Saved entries
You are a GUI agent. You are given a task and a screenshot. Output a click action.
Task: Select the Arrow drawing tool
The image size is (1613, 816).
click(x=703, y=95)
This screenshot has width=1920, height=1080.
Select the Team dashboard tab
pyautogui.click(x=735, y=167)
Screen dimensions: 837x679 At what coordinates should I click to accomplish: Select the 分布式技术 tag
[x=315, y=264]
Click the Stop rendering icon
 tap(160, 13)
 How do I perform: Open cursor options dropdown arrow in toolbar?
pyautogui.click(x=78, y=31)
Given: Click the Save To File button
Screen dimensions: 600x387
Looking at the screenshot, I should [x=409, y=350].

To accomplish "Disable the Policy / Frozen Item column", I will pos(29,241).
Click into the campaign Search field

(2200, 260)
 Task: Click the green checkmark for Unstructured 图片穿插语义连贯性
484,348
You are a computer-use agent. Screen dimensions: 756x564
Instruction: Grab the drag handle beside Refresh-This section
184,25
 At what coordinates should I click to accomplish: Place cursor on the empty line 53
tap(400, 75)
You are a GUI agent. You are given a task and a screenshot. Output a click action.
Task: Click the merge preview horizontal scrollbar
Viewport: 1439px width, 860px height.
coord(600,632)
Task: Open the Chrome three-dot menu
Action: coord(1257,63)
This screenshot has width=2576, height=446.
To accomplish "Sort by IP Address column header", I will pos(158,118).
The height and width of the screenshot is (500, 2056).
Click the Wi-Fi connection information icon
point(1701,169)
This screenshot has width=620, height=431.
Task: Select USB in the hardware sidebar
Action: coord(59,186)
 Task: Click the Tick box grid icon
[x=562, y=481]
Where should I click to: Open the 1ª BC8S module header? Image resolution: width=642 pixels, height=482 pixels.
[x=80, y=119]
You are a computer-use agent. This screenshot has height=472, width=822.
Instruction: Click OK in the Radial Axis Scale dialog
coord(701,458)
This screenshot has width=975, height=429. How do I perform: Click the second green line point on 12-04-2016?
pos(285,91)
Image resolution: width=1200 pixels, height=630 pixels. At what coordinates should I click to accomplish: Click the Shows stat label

WHAT THE TASK ASKS:
An exact repeat of all the records is required.

TASK SOLUTION:
You are a GUI agent. You are given a task and a screenshot. Output a click action.
Task: Select the Arrow drawing tool
The image size is (1613, 816).
click(x=703, y=95)
This screenshot has width=1920, height=1080.
Select the Team dashboard tab
pyautogui.click(x=735, y=167)
Screen dimensions: 837x679 At what coordinates should I click to accomplish: Select the 分布式技术 tag
[x=315, y=264]
Click the Stop rendering icon
 tap(160, 13)
 How do I perform: Open cursor options dropdown arrow in toolbar?
pyautogui.click(x=78, y=31)
Given: Click the Save To File button
Screen dimensions: 600x387
Looking at the screenshot, I should [x=409, y=350].

To accomplish "Disable the Policy / Frozen Item column", I will pos(29,241).
Click into the campaign Search field

(2200, 260)
 Task: Click the green checkmark for Unstructured 图片穿插语义连贯性
484,348
You are a computer-use agent. Screen dimensions: 756x564
Instruction: Grab the drag handle beside Refresh-This section
184,25
 At what coordinates should I click to accomplish: Place cursor on the empty line 53
tap(400, 75)
You are a GUI agent. You are given a task and a screenshot. Output a click action.
Task: Click the merge preview horizontal scrollbar
Viewport: 1439px width, 860px height.
coord(600,632)
Task: Open the Chrome three-dot menu
Action: coord(1257,63)
This screenshot has width=2576, height=446.
To accomplish "Sort by IP Address column header", I will pos(158,118).
The height and width of the screenshot is (500, 2056).
Click the Wi-Fi connection information icon
point(1701,169)
This screenshot has width=620, height=431.
Task: Select USB in the hardware sidebar
Action: coord(59,186)
 Task: Click the Tick box grid icon
[x=562, y=481]
Where should I click to: Open the 1ª BC8S module header? Image resolution: width=642 pixels, height=482 pixels.
[x=80, y=119]
You are a computer-use agent. This screenshot has height=472, width=822.
Instruction: Click OK in the Radial Axis Scale dialog
coord(701,458)
This screenshot has width=975, height=429. How do I perform: Click the second green line point on 12-04-2016?
pos(285,91)
Image resolution: width=1200 pixels, height=630 pixels. At what coordinates should I click to accomplish: Click the Shows stat label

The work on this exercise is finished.